-- begin Given entries --

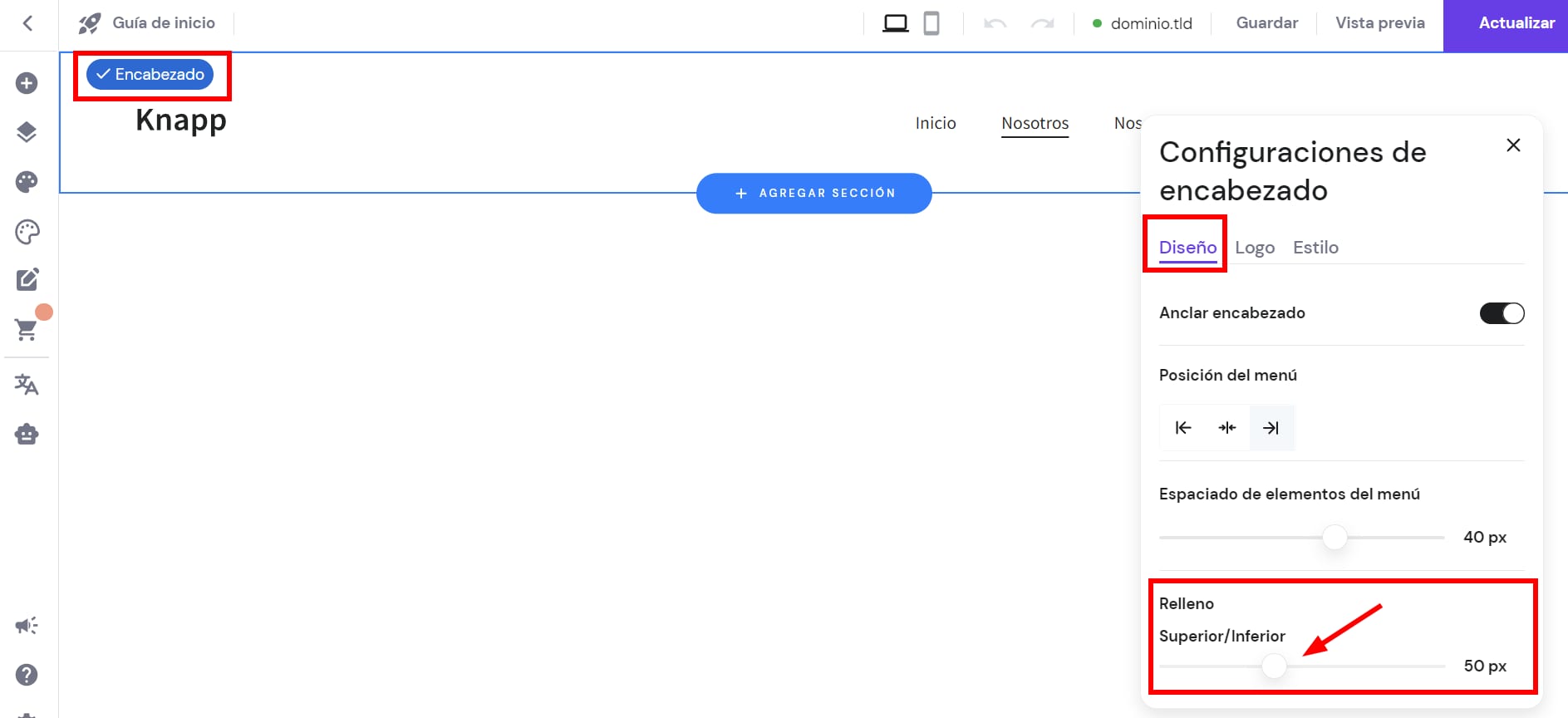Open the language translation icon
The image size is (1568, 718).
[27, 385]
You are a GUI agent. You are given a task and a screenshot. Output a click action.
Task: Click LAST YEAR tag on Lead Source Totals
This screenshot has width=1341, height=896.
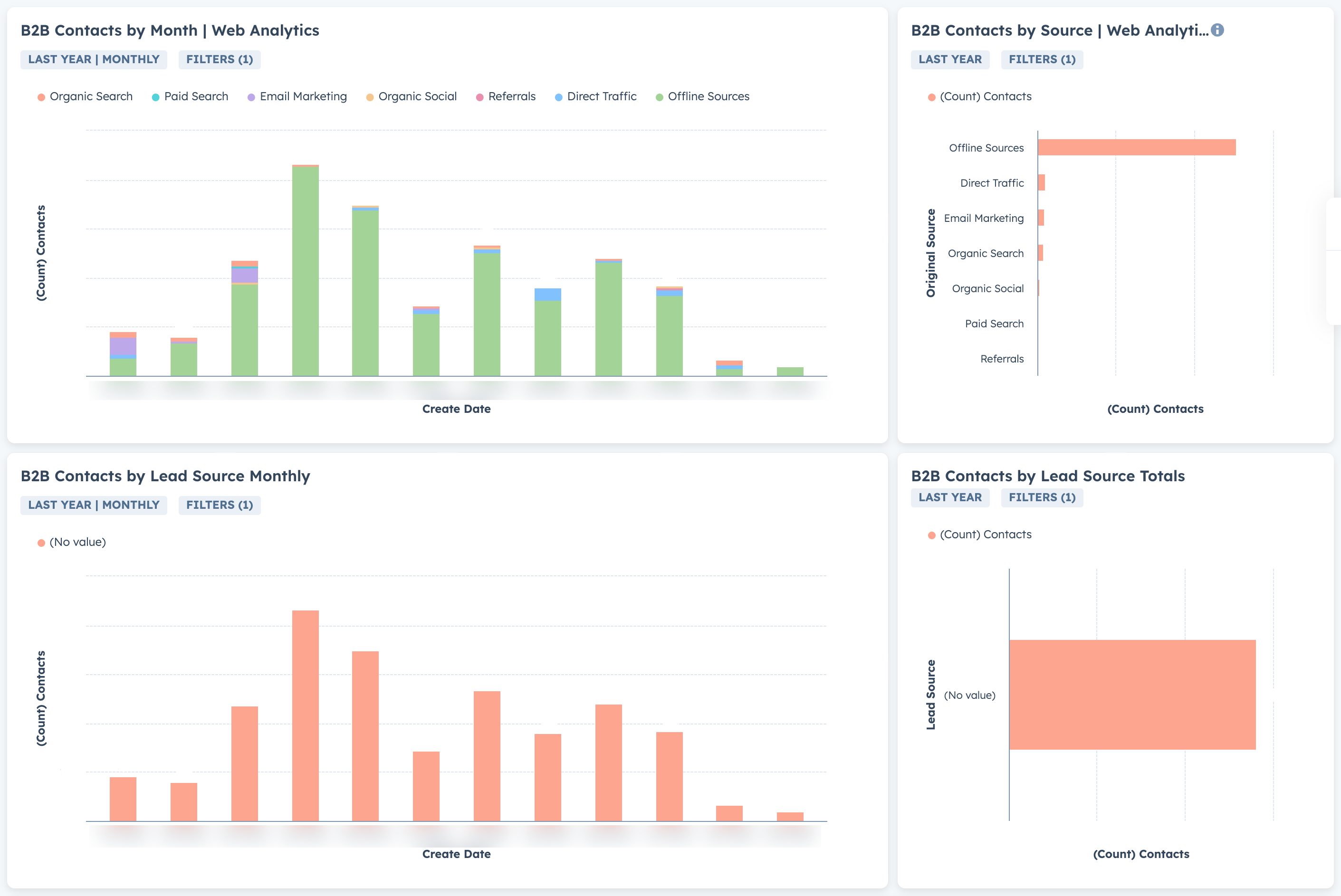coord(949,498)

-- end Given entries --

* Stated goal:
Please turn the lines above into a numbered list, skipping any blank lines. Begin at the line that contains "You are a GUI", stop after the final line, and leave the pictures out.

* Output of the task:
1. You are a GUI agent. You are given a task and a screenshot. Output a click action.
2. Task: Click LAST YEAR tag on Lead Source Totals
3. This screenshot has width=1341, height=896.
4. coord(949,498)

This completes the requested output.